Because milk is a perishable commodity, supply data is very important in relation to price. Even small changes in supply can affect price, said Katelyn McCullock, dairy economist with the Livestock Marketing Information center.
"I think it will be difficult to forecast price. We'll be flying blind on production," she said.
Wilson Gray, University of Idaho livestock economist, said the report is used by everyone in the industry, including processors, co-ops and the Chicago Mercantile Exchange.
Loss of the reports will mean there'll be no data on milk production and supply at the state or national level. The price of milk is fairly sensitive to changes in supply, and the industry won't have a picture of that supply, Gray said.
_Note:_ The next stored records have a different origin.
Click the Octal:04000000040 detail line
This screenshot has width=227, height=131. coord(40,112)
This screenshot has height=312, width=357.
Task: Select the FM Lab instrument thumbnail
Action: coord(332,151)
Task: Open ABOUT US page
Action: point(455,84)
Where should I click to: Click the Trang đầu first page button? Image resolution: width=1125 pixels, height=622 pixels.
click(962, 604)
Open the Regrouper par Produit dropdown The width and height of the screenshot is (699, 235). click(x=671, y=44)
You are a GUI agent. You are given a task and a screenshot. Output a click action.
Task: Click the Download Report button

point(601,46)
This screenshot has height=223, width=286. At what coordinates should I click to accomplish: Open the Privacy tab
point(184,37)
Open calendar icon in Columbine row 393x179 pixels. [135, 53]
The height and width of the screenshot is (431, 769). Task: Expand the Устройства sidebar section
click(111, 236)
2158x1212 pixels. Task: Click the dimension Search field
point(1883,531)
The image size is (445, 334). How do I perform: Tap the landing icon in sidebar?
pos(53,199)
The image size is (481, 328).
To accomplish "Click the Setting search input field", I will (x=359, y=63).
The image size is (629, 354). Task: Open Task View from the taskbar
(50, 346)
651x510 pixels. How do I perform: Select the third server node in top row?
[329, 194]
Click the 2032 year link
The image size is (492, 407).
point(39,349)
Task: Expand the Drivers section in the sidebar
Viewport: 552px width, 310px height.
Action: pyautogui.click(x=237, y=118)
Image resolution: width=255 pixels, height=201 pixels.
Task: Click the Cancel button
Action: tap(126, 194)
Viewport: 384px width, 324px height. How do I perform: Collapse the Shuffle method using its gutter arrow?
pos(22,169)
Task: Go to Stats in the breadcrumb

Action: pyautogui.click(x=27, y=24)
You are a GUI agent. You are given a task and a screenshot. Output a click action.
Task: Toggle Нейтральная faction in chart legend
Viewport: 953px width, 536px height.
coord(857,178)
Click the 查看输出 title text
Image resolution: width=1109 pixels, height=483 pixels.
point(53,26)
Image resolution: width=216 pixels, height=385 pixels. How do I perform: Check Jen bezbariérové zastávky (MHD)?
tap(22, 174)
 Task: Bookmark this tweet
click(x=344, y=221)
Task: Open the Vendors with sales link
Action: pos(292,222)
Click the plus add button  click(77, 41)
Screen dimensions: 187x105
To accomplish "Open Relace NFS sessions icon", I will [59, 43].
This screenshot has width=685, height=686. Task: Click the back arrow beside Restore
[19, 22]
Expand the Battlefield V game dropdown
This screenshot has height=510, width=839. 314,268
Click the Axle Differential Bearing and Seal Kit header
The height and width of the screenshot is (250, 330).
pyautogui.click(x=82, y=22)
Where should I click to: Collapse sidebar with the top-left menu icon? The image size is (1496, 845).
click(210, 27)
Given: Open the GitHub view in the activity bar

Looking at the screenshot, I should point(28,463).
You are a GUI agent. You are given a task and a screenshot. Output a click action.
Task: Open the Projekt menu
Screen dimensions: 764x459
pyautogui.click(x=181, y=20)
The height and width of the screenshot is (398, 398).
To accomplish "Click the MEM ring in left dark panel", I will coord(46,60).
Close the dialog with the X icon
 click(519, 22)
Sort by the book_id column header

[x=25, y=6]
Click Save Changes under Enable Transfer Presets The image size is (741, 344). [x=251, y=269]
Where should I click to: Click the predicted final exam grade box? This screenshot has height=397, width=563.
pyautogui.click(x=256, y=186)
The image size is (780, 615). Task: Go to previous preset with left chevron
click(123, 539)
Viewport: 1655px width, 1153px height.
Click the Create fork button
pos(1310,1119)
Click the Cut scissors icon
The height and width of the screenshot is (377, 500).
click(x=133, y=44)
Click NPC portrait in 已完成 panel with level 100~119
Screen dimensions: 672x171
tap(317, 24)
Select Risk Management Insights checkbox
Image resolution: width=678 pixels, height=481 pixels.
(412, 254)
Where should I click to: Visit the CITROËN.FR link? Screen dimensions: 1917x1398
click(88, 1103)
They say the loss will make it difficult for markets to function.
"As we go further down the road, we're going to know less and less about what's going on," Gray said.
Loss of the reports will have an effect on futures markets and where the industry is going as a whole, McCullock said.
The monthly milk production report is one of several reports, including milk disposition and income report and the July cattle inventory report, NASS is suspending for the remainder of the fiscal year.
The problem is there isn't really another objective source for this data.
Some large companies have their own data, but it's specific to their company. The only milk supply data that will be widely available is through Federal Milk Marketing Orders, but those orders don't account for all the milk in the country and don't have a state-level breakdown.
In addition, milk pooled through the orders can vary monthly, McCullock said.
And some states, such as Idaho, don't have a federal order, Gray said.
The monthly milk production report is the most reliable of all dairy production and stocks reports because historically it has been the most accurate, said Mary Ledman, dairy economist with the Daily Dairy Report.
Mary Ledman, dairy economist with the Daily Dairy Report, said it may be possible for Dairy Management Inc., the manager of the dairy checkoff program, to create a proxy milk production report as its funding is derived from every hundredweight of milk produced by dairy farmers in the United States, she said.
Eliminating the report through September will detrimentally affect how decisions are made about marketing milk, starting at but not ending at the farm level, National Milk Producers Federation President and CEO Jerry Kozak, said in a press release on Wednesday.
National Milk contends that dairy is the only major commodity that will be substantially affected by suspension of several NASS reports, and is questioning why USDA choice to suspend an extremely important information tool.
Ledman offers a possibility on that issue.
"If USDA was looking to discontinue a report that would raise the ire of data users and illicit calls and emails to Congress to resolve the budget crisis on a timely basis, the monthly milk production report was a good choice," she said.